“What, girl! Do you mean to strike the army dumb?” Tolstov protested. “Swearing comes naturally to a soldier. Sometimes I find that it offers a sense of relief denied even by prayer.”
“If you must swear, general, then swear by your pistol, or by your whip or bayonet. The habit must begin with you, sir, or the others won’t follow!”
This seemed to give Tolstov food for thought. Ned noted that from that point onward, whenever Tolstov was with the Maid, he never swore except by his pistol or his whip. And from time to time, he even escorted her to worship services and led the congregants in prayer.
As for alcohol, which many Russians considered a daily necessity, even if they weren’t physically addicted to it, Zhanna took an equally severe position.
“If the tsar ordered a ban on vodka sales at the front during the war against Germany, and if the Bolsheviks have maintained the ban on their side of the front, then why do we allow vodka to undermine the discipline of our troops and the output of our civilian workers? If any vodka is found west of Ufa or Orenburg, let it be poured onto the ground or burned!”
After conferring with his staff, Tolstov ordered the vodka ban. Two days later, Ivashov told Ned an anecdote that conveyed both Tolstov’s growing respect for Zhanna and her determination to rid the camp of drunkenness. Ivashov had been present when Tolstov had asked Colonel Denisov to send for a certain chaplain by the name of Father Grigory, who had been aboard the train from Iletsk.
“Grigory is gone,” Denisov had told the general. “The Maid has dismissed him. He has been sent back to Omsk.”
“My God, what for?” Tolstov demanded.
“Drunkenness, sir,” the colonel replied.
“Aye, he is often guilty of that,” Tolstov agreed. “But so are the other chaplains. How many of them does the girl aim to dismiss?”
“All who will not or cannot remain sober till the war’s end, general.”
At this, the Cossack leader scratched his bearded chin and before long, a smile appeared on his lips.
“That is something I would very much like to see,” he observed. “I shall miss Grigory, but not so much as to dispute it with Zhanna. Fetch me another priest.”
Ivashov then told Ned of a notorious shirker who complained about the rigors of the camp’s training regime. Zhanna heard the complaint and rebuked him for it.
“What, you don’t like your orders?” she snapped. “You may not like them, but you will obey them. If you were a Red soldier, you probably would not.
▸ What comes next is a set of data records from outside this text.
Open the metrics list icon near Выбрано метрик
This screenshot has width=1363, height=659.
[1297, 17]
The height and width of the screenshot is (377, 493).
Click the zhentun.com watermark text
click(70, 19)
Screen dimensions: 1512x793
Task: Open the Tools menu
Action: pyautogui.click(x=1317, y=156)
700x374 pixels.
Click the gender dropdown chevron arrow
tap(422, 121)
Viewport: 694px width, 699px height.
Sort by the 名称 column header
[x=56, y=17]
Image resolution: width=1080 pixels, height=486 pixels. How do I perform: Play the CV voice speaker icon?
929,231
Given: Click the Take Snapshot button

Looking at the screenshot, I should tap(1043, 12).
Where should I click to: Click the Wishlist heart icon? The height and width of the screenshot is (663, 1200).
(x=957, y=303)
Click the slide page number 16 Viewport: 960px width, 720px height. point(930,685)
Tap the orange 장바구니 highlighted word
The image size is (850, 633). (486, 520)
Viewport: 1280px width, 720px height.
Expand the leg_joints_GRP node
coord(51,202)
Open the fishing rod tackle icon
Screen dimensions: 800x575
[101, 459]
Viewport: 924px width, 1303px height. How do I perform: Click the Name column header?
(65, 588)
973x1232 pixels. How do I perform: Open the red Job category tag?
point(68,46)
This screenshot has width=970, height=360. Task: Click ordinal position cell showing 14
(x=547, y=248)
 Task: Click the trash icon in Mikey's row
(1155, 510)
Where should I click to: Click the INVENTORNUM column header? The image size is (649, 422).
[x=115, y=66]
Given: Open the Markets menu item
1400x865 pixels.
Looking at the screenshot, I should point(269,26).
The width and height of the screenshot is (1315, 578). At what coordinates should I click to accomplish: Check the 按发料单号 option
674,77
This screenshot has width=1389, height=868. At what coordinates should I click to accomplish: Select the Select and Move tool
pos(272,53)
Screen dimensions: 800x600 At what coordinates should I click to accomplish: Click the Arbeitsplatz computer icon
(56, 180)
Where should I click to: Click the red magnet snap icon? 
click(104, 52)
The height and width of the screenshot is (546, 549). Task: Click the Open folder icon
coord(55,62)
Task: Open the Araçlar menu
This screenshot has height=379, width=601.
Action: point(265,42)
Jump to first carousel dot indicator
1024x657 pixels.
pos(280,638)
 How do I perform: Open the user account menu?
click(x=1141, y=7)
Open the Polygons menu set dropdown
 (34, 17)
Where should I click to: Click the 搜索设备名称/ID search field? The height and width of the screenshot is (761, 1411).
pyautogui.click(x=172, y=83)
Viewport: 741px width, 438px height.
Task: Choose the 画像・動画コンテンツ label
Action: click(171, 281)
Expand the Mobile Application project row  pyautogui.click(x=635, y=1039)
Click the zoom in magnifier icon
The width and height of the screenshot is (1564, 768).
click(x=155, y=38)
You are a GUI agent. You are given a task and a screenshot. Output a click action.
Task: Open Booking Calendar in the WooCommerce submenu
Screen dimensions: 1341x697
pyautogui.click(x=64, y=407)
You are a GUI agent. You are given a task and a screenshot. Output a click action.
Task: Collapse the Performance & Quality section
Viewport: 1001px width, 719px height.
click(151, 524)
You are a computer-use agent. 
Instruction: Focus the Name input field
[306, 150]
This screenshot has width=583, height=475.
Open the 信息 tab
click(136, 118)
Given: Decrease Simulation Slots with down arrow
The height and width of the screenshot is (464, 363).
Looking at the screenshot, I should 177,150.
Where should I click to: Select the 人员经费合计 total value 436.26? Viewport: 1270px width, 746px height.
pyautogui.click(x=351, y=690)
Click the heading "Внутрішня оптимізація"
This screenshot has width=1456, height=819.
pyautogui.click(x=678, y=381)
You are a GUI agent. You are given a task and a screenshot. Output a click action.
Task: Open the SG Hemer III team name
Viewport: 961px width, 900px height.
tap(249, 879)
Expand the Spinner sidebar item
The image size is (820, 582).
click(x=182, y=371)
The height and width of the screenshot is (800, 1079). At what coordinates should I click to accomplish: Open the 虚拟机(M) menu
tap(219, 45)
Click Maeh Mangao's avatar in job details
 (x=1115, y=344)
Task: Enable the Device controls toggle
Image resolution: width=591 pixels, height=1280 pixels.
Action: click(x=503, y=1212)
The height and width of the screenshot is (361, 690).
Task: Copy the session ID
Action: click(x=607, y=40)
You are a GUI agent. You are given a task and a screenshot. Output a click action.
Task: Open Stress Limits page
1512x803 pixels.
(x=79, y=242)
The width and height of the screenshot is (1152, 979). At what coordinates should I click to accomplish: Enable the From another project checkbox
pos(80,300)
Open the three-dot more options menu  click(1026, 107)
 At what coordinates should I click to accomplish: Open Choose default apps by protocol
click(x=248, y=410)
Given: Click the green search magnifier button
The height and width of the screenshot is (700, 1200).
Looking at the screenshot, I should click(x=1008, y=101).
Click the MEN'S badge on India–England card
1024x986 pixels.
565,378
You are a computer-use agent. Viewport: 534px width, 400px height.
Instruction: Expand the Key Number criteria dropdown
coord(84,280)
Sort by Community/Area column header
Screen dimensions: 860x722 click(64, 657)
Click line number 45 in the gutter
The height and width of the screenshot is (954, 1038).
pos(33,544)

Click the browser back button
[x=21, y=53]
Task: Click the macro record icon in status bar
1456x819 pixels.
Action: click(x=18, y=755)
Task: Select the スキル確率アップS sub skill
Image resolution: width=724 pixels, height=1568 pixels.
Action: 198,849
But then, that is why our side will win and theirs will lose.”
Within three days, Tolstov and his staff officers were amazed at how strong the Maid’s influence had grown over her rough band of libertines and looters. It seemed that the young girl’s prudery had somehow worked to restore the self-respect of a hitherto demoralized army. And any who would not comply were sent away, for Zhanna insisted that service in her unit be voluntary.
“She achieves such results not by persuasion, for she makes no effort to persuade,” Tolstov explained to one of his staff colonels within Ned’s hearing. “Her mere presence casts a charisma of the purest sort, almost like that of a saint.”
“Indeed, sir, there is something special about her,” the colonel agreed. “Whoever listens to her voice and looks into her eyes falls completely under her spell and is no longer his own man. By my saber, the men no longer swear in her presence. Not even you!”
But there was more to Zhanna’s leadership than charisma, for she also possessed an ample measure of common sense and displayed what Tolstov called the ”seeing eye,“ by which he meant an uncanny intuition in judging a man’s character. She had shown this repeatedly in getting what she wanted from the men around her, whether from Kostrov, Volkov, Kolchak, Dieterichs, or now Tolstov. Nor could Ned and Ivashov exclude themselves from this list. Though the girl suffered from the natural limitations of youth, none could deny that Zhanna was a born leader.
In the days ahead, Zhanna’s remarkable judgment and foresight became increasingly apparent to those around her. From the very first day, she ate with her troops at the field kitchens and insisted that the officers eat after the enlisted men, with the highest-ranking officer eating next to last, for she herself always ate at the very end. The result was that, from time to time, the food would run out before her turn came. And when that happened, the troops invariably shared their food with Zhanna and with any other officers who had not yet been fed.